De goede dingen doen
“Veel goede doelen, vermogensfondsen en religieuze instellingen buigen zich over de impactvraag”, gaat Koosje verder. “Datzelfde geldt voor particuliere klanten die een eigen stichting willen oprichten of met filantropie een waardevolle bijdrage willen leveren aan de wereld”, vult Kayleigh aan. “De vijf vuistregels van het CBF helpen om een start te maken met impactgericht werken. Ze zijn toepasbaar op project- en organisatieniveau. Voor elke organisatie, van groot tot klein. En van fondsenwervende instellingen tot particuliere initiatieven.” Koosje ziet het als een mooi vertrekpunt om met elkaar in gesprek te gaan. “Eigenlijk draait het om twee vragen. Doen we de goede dingen? En doen we de dingen die we doen goed?”

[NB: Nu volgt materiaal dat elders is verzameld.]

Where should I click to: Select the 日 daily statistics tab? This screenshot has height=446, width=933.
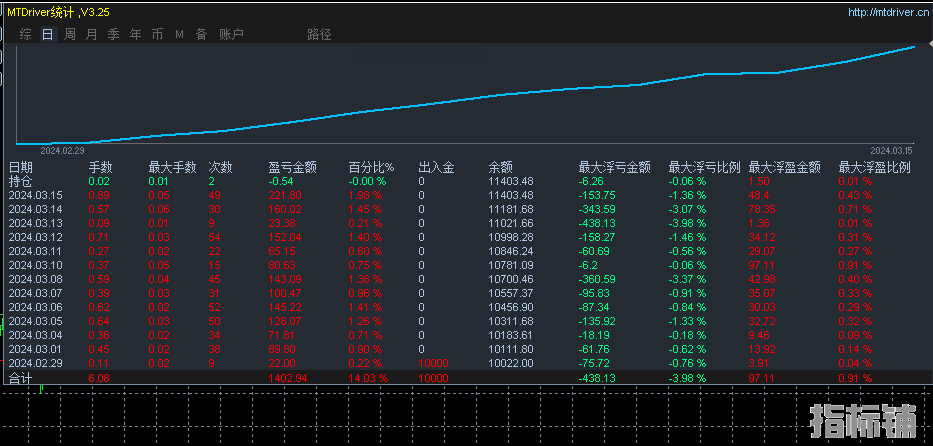pos(48,34)
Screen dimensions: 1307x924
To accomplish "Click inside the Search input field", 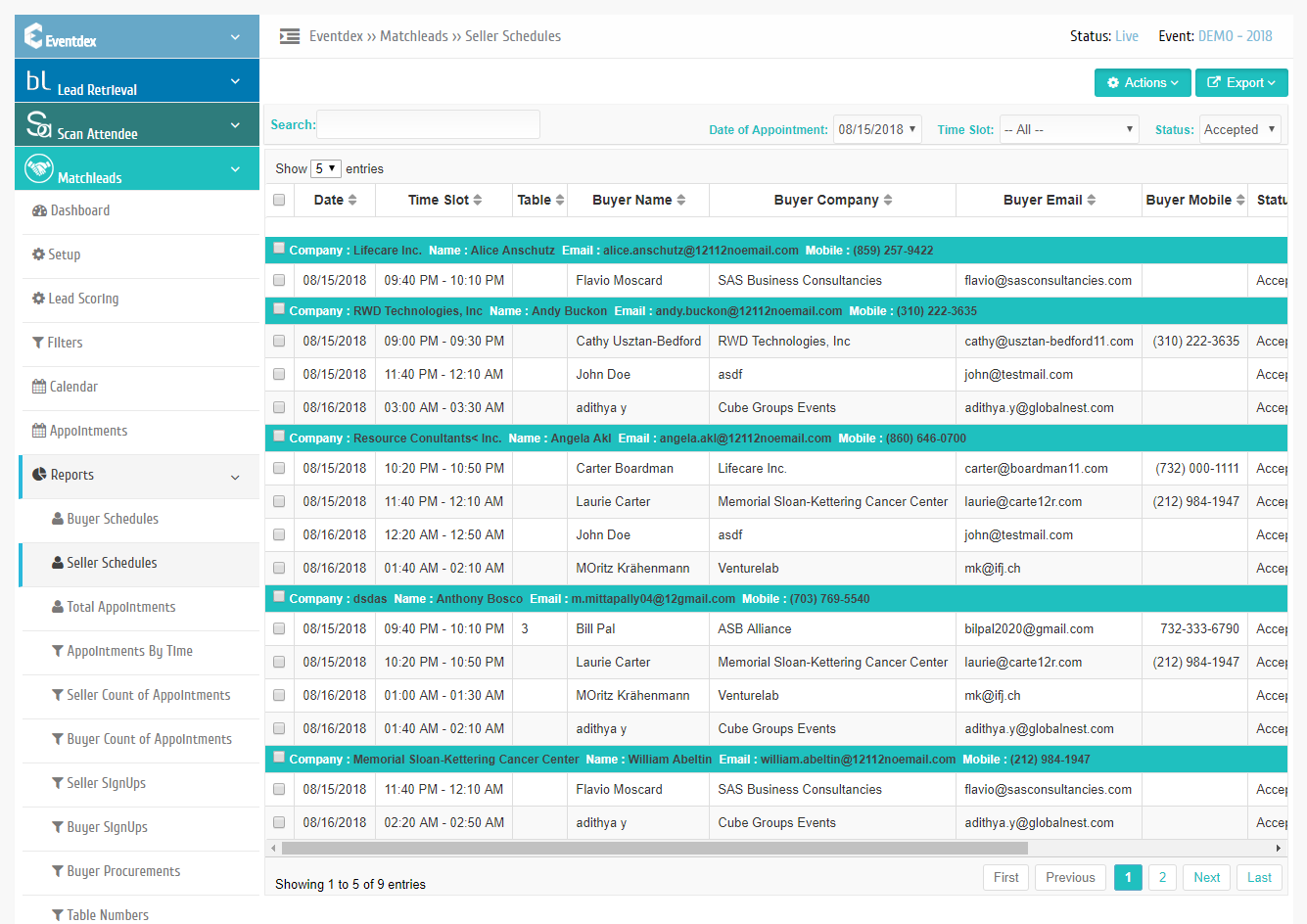I will [x=428, y=124].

Vijf vuistregels voor impact
In de uitgave ‘Een vuist voor impact’ doet toezichthouder CBF verslag van een onderzoek naar impact onder leden. In dezelfde uitgave wijst de organisatie maatschappelijke organisaties aan de hand van vijf concrete vragen de weg naar het duiden van hun impact. Koosje en Kayleigh voegden hier per vraag sprekende voorbeelden uit de dagelijkse praktijk aan toe. Deze belichten elk een van de vijf vuistregels van het CBF.
1.Waarom doe ik wat ik doe?
Een goed doel, vermogensfonds of religieuze instelling wil een waardevolle bijdrage leveren aan een maatschappelijk vraagstuk. De activiteiten van de organisatie moeten leiden tot verbetering. Dat begint met een verandertheorie: uw gedachten over hoe deze activiteit juist tot dat effect moet leiden. Door dit expliciet te maken kun je die theorie onderzoeken. In het rapport treft u hiervoor een eenvoudig model aan. Het leidt u via input, activiteiten, output, outcome naar impact.